**ACTION ITEM:** Leave out the pictures and retype exactly the lines from the one with "This screenshot has height=355, width=1242." through the end of the records.

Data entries

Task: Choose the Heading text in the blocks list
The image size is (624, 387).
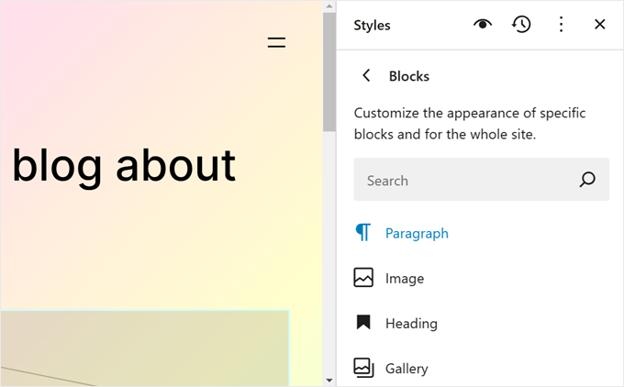Action: tap(411, 323)
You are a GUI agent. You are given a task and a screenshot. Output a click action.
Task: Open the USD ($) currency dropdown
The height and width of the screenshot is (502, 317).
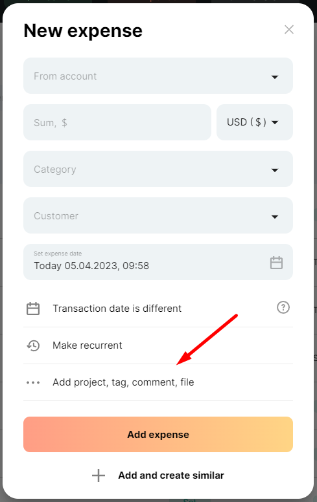[x=254, y=122]
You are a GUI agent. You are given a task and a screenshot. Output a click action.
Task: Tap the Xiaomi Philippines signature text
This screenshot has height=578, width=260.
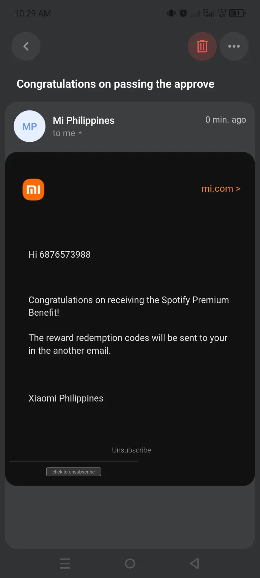coord(66,398)
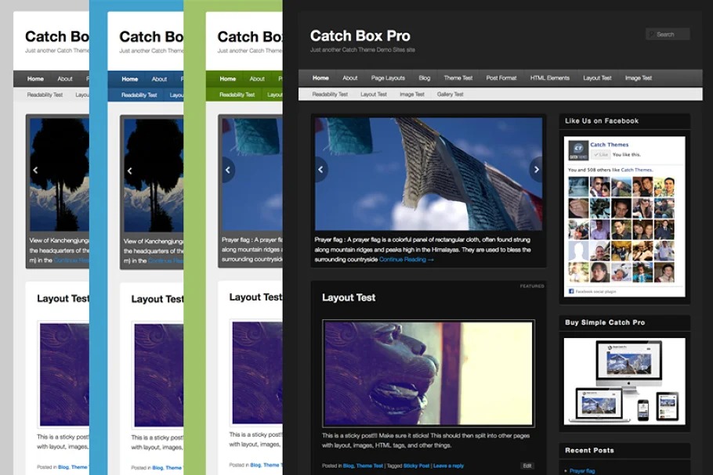Open the Post Format menu item
This screenshot has width=713, height=475.
coord(501,78)
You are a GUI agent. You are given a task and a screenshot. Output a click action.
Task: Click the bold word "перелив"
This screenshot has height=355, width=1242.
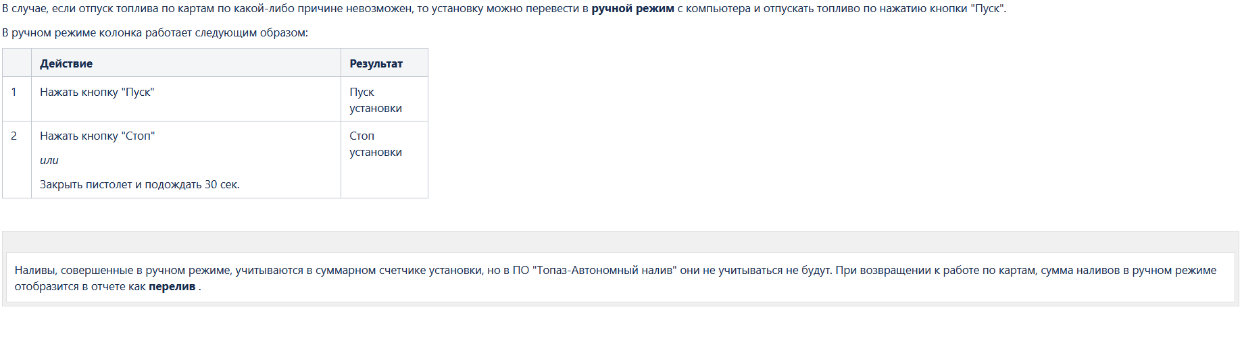(172, 286)
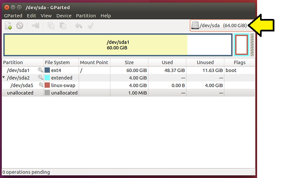Click the Undo last operation icon

[79, 26]
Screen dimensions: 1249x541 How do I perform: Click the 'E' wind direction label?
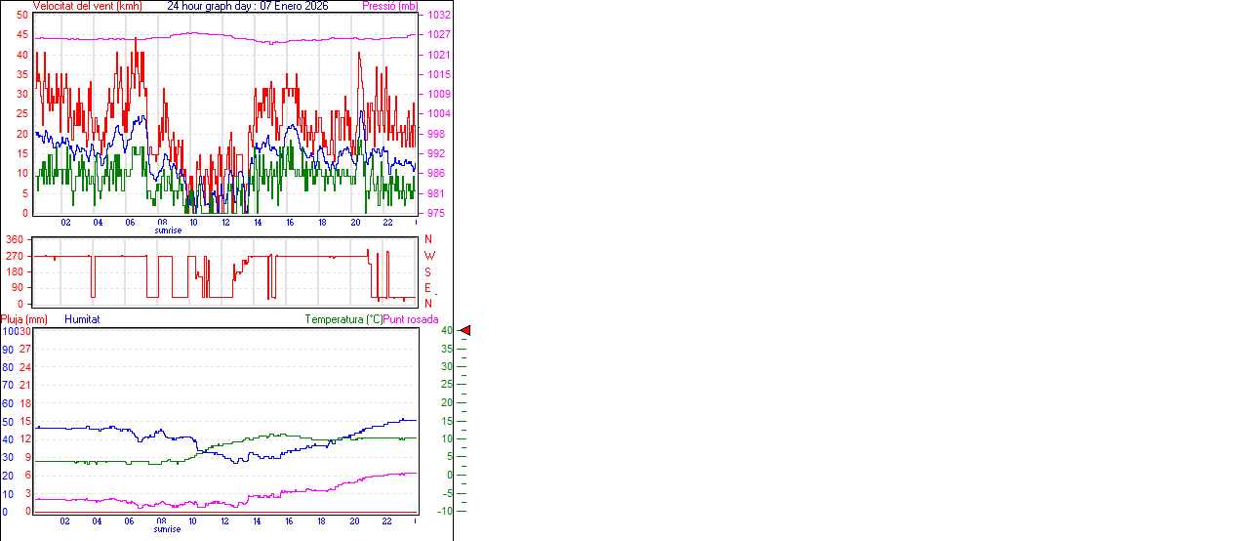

**RESPONSE FOR THIS EXERCISE:**
This screenshot has height=355, width=1242.
(172, 286)
Click the Undo last operation icon

[79, 26]
Screen dimensions: 1249x541 How do I perform: Click the 'E' wind direction label?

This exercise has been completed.